The answer should contain every record below, output exactly.

MATERIAL PROVIDED section start

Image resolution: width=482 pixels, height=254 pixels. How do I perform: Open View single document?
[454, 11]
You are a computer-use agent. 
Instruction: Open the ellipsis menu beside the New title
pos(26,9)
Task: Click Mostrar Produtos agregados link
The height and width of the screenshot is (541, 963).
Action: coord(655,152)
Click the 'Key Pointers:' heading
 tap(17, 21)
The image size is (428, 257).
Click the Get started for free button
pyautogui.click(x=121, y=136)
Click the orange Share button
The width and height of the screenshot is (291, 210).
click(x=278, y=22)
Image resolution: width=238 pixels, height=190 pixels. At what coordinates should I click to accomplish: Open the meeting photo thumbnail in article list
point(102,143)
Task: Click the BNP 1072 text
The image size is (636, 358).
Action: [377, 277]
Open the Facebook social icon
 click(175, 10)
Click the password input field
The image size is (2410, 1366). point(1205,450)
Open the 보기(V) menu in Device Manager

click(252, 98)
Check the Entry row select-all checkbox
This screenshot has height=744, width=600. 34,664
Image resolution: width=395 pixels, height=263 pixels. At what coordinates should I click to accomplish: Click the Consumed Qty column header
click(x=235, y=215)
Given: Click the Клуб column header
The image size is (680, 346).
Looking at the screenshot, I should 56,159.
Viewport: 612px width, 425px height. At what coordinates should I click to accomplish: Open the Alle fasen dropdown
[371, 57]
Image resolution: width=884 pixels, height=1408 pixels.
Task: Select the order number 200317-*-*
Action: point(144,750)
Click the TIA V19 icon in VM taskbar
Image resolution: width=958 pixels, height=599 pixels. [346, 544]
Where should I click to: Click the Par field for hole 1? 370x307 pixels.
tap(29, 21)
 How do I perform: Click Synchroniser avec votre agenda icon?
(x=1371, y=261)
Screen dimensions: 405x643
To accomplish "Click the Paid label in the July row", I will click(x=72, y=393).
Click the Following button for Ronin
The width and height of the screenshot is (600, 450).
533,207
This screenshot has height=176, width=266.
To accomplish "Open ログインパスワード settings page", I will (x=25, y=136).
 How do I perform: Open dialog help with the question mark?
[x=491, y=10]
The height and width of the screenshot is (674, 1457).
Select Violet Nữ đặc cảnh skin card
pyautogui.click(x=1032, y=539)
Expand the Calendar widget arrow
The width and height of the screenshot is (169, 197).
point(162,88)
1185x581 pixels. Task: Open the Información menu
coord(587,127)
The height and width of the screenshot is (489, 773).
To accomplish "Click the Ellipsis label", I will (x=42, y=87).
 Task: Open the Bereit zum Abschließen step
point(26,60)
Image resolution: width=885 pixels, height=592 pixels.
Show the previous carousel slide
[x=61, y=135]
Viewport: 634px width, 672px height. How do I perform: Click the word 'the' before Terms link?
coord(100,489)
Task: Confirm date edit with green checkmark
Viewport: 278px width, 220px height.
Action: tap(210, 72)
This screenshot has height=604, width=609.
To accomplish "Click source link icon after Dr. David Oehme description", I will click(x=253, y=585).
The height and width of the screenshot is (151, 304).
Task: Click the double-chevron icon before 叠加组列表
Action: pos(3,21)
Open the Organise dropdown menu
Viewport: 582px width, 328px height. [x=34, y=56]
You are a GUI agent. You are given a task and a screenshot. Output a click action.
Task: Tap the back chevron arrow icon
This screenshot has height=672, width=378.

MATERIAL PROVIDED section end

YOUR RESPONSE>
Image resolution: width=482 pixels, height=254 pixels. How do I perform: Open View single document?
[454, 11]
You are a computer-use agent. 
Instruction: Open the ellipsis menu beside the New title
pos(26,9)
Task: Click Mostrar Produtos agregados link
The height and width of the screenshot is (541, 963).
Action: coord(655,152)
Click the 'Key Pointers:' heading
 tap(17, 21)
The image size is (428, 257).
Click the Get started for free button
pyautogui.click(x=121, y=136)
Click the orange Share button
The width and height of the screenshot is (291, 210).
click(x=278, y=22)
Image resolution: width=238 pixels, height=190 pixels. At what coordinates should I click to accomplish: Open the meeting photo thumbnail in article list
point(102,143)
Task: Click the BNP 1072 text
The image size is (636, 358).
Action: [377, 277]
Open the Facebook social icon
 click(175, 10)
Click the password input field
The image size is (2410, 1366). point(1205,450)
Open the 보기(V) menu in Device Manager

click(252, 98)
Check the Entry row select-all checkbox
This screenshot has height=744, width=600. 34,664
Image resolution: width=395 pixels, height=263 pixels. At what coordinates should I click to accomplish: Click the Consumed Qty column header
click(x=235, y=215)
Given: Click the Клуб column header
The image size is (680, 346).
Looking at the screenshot, I should 56,159.
Viewport: 612px width, 425px height. At what coordinates should I click to accomplish: Open the Alle fasen dropdown
[371, 57]
Image resolution: width=884 pixels, height=1408 pixels.
Task: Select the order number 200317-*-*
Action: point(144,750)
Click the TIA V19 icon in VM taskbar
Image resolution: width=958 pixels, height=599 pixels. [346, 544]
Where should I click to: Click the Par field for hole 1? 370x307 pixels.
tap(29, 21)
 How do I perform: Click Synchroniser avec votre agenda icon?
(x=1371, y=261)
Screen dimensions: 405x643
To accomplish "Click the Paid label in the July row", I will click(x=72, y=393).
Click the Following button for Ronin
The width and height of the screenshot is (600, 450).
533,207
This screenshot has height=176, width=266.
To accomplish "Open ログインパスワード settings page", I will (x=25, y=136).
 How do I perform: Open dialog help with the question mark?
[x=491, y=10]
The height and width of the screenshot is (674, 1457).
Select Violet Nữ đặc cảnh skin card
pyautogui.click(x=1032, y=539)
Expand the Calendar widget arrow
The width and height of the screenshot is (169, 197).
point(162,88)
1185x581 pixels. Task: Open the Información menu
coord(587,127)
The height and width of the screenshot is (489, 773).
To accomplish "Click the Ellipsis label", I will (x=42, y=87).
 Task: Open the Bereit zum Abschließen step
point(26,60)
Image resolution: width=885 pixels, height=592 pixels.
Show the previous carousel slide
[x=61, y=135]
Viewport: 634px width, 672px height. How do I perform: Click the word 'the' before Terms link?
coord(100,489)
Task: Confirm date edit with green checkmark
Viewport: 278px width, 220px height.
Action: tap(210, 72)
This screenshot has height=604, width=609.
To accomplish "Click source link icon after Dr. David Oehme description", I will click(x=253, y=585).
The height and width of the screenshot is (151, 304).
Task: Click the double-chevron icon before 叠加组列表
Action: pos(3,21)
Open the Organise dropdown menu
Viewport: 582px width, 328px height. [x=34, y=56]
You are a GUI agent. You are given a task and a screenshot. Output a click action.
Task: Tap the back chevron arrow icon
This screenshot has height=672, width=378.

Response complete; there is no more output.